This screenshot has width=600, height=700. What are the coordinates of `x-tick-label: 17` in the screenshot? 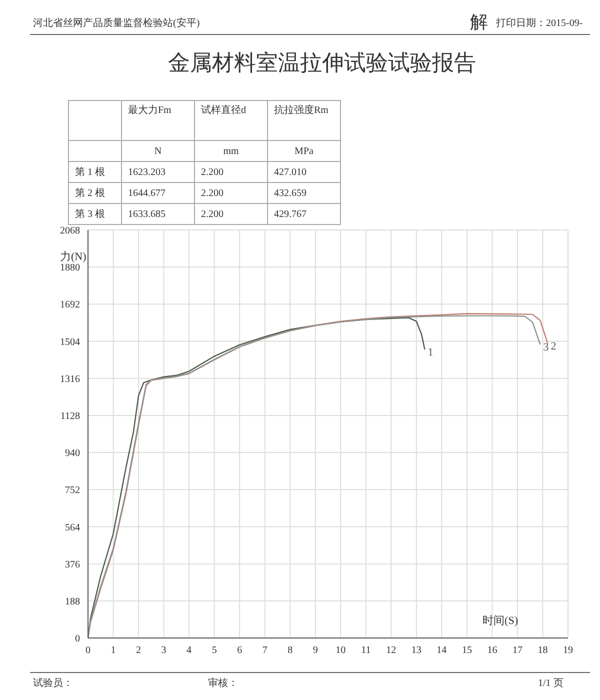 It's located at (517, 650).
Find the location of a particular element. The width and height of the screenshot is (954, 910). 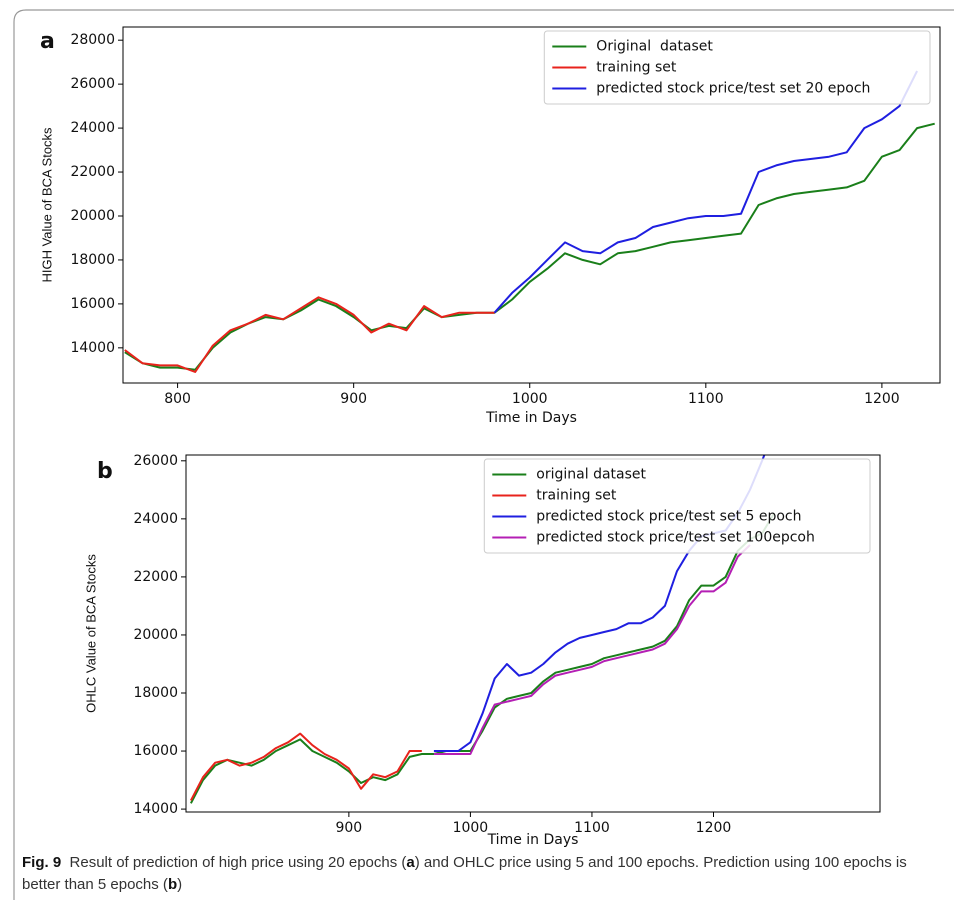

caption-text: ) is located at coordinates (180, 884).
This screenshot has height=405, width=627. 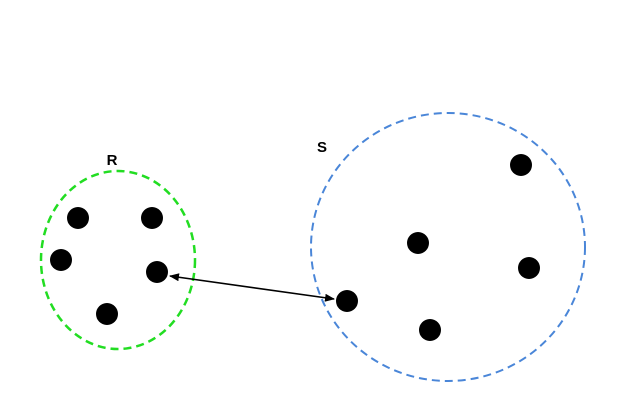 I want to click on set-r: R, so click(x=118, y=252).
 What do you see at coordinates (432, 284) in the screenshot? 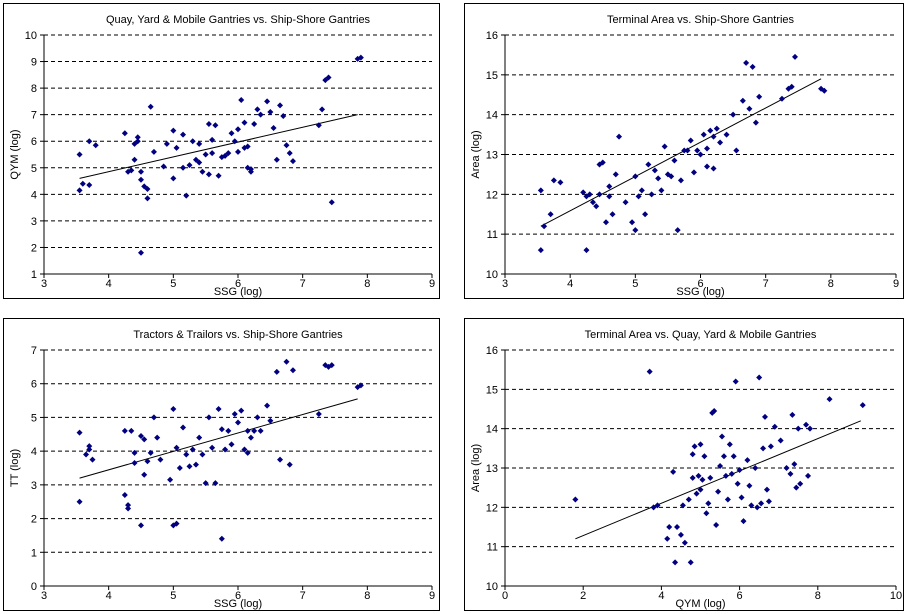
I see `x-tick-label: 9` at bounding box center [432, 284].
◆ ◆ ◆ ◆ ◆ ◆ ◆
**WORK REQUIRED:** Echo the lines of the material from the line containing "What do you" through the end of the material, inclusive, omitting any pictures.

**ANSWER TO THIS PROBLEM:**
 What do you see at coordinates (432, 284) in the screenshot? 
I see `x-tick-label: 9` at bounding box center [432, 284].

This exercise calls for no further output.